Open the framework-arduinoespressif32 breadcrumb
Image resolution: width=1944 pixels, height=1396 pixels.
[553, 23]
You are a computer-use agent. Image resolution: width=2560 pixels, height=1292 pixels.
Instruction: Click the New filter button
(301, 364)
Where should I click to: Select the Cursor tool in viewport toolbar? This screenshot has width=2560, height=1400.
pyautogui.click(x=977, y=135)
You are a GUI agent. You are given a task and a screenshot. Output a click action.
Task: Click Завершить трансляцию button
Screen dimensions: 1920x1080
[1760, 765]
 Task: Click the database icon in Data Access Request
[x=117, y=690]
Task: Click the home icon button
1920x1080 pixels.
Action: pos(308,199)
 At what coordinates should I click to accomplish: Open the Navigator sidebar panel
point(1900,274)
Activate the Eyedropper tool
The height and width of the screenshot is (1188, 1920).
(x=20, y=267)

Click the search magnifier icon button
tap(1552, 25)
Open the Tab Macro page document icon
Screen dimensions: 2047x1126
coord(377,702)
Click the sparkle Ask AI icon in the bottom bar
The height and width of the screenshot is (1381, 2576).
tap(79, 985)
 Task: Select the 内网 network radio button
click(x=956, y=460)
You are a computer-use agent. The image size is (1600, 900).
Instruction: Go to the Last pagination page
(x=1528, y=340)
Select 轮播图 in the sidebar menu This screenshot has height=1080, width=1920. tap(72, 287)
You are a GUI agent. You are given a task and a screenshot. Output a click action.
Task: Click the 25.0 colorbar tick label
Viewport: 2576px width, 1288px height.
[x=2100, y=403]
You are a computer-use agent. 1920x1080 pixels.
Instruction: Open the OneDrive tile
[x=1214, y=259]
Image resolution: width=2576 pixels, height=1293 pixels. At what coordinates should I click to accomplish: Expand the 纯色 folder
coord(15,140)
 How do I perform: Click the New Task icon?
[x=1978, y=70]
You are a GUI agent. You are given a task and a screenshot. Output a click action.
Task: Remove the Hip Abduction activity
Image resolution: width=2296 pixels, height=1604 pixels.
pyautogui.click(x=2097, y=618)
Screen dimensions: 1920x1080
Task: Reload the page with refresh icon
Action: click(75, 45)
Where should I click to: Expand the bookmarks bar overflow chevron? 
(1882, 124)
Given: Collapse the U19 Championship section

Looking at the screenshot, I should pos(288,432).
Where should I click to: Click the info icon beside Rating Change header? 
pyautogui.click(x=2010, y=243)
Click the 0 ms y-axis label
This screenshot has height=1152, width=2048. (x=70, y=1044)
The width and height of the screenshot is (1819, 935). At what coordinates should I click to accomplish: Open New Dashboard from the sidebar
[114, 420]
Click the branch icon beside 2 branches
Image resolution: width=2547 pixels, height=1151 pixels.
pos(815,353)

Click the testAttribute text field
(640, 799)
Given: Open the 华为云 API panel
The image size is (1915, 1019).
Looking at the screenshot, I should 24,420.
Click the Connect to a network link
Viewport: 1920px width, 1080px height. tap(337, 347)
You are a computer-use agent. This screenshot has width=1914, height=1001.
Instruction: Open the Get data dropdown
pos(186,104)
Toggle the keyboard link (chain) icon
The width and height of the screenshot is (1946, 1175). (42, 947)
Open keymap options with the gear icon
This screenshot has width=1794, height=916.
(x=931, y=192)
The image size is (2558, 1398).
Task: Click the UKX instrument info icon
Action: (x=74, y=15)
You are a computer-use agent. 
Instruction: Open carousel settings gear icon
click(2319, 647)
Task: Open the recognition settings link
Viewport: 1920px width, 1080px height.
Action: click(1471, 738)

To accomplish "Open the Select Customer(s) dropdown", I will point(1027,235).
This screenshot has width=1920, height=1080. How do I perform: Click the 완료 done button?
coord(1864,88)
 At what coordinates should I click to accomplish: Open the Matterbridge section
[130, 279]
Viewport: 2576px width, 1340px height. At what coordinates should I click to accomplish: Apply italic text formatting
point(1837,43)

How to complete this task: Restate the entries above. Match them exactly.

Answer to the exercise:
Open the framework-arduinoespressif32 breadcrumb
Image resolution: width=1944 pixels, height=1396 pixels.
[553, 23]
You are a computer-use agent. Image resolution: width=2560 pixels, height=1292 pixels.
Instruction: Click the New filter button
(301, 364)
Where should I click to: Select the Cursor tool in viewport toolbar? This screenshot has width=2560, height=1400.
pyautogui.click(x=977, y=135)
You are a GUI agent. You are given a task and a screenshot. Output a click action.
Task: Click Завершить трансляцию button
Screen dimensions: 1920x1080
[1760, 765]
 Task: Click the database icon in Data Access Request
[x=117, y=690]
Task: Click the home icon button
1920x1080 pixels.
Action: pos(308,199)
 At what coordinates should I click to accomplish: Open the Navigator sidebar panel
point(1900,274)
Activate the Eyedropper tool
The height and width of the screenshot is (1188, 1920).
(x=20, y=267)

Click the search magnifier icon button
tap(1552, 25)
Open the Tab Macro page document icon
Screen dimensions: 2047x1126
coord(377,702)
Click the sparkle Ask AI icon in the bottom bar
The height and width of the screenshot is (1381, 2576).
tap(79, 985)
 Task: Select the 内网 network radio button
click(x=956, y=460)
You are a computer-use agent. The image size is (1600, 900).
Instruction: Go to the Last pagination page
(x=1528, y=340)
Select 轮播图 in the sidebar menu This screenshot has height=1080, width=1920. tap(72, 287)
You are a GUI agent. You are given a task and a screenshot. Output a click action.
Task: Click the 25.0 colorbar tick label
Viewport: 2576px width, 1288px height.
[x=2100, y=403]
You are a computer-use agent. 1920x1080 pixels.
Instruction: Open the OneDrive tile
[x=1214, y=259]
Image resolution: width=2576 pixels, height=1293 pixels. At what coordinates should I click to accomplish: Expand the 纯色 folder
coord(15,140)
 How do I perform: Click the New Task icon?
[x=1978, y=70]
You are a GUI agent. You are given a task and a screenshot. Output a click action.
Task: Remove the Hip Abduction activity
Image resolution: width=2296 pixels, height=1604 pixels.
pyautogui.click(x=2097, y=618)
Screen dimensions: 1920x1080
Task: Reload the page with refresh icon
Action: click(75, 45)
Where should I click to: Expand the bookmarks bar overflow chevron? 
(1882, 124)
Given: Collapse the U19 Championship section

Looking at the screenshot, I should pos(288,432).
Where should I click to: Click the info icon beside Rating Change header? 
pyautogui.click(x=2010, y=243)
Click the 0 ms y-axis label
This screenshot has height=1152, width=2048. (x=70, y=1044)
The width and height of the screenshot is (1819, 935). At what coordinates should I click to accomplish: Open New Dashboard from the sidebar
[114, 420]
Click the branch icon beside 2 branches
Image resolution: width=2547 pixels, height=1151 pixels.
pos(815,353)

Click the testAttribute text field
(640, 799)
Given: Open the 华为云 API panel
The image size is (1915, 1019).
Looking at the screenshot, I should 24,420.
Click the Connect to a network link
Viewport: 1920px width, 1080px height. tap(337, 347)
You are a computer-use agent. This screenshot has width=1914, height=1001.
Instruction: Open the Get data dropdown
pos(186,104)
Toggle the keyboard link (chain) icon
The width and height of the screenshot is (1946, 1175). (42, 947)
Open keymap options with the gear icon
This screenshot has width=1794, height=916.
(x=931, y=192)
The image size is (2558, 1398).
Task: Click the UKX instrument info icon
Action: (x=74, y=15)
You are a computer-use agent. 
Instruction: Open carousel settings gear icon
click(2319, 647)
Task: Open the recognition settings link
Viewport: 1920px width, 1080px height.
Action: click(1471, 738)

To accomplish "Open the Select Customer(s) dropdown", I will point(1027,235).
This screenshot has width=1920, height=1080. How do I perform: Click the 완료 done button?
coord(1864,88)
 At what coordinates should I click to accomplish: Open the Matterbridge section
[130, 279]
Viewport: 2576px width, 1340px height. At what coordinates should I click to accomplish: Apply italic text formatting
point(1837,43)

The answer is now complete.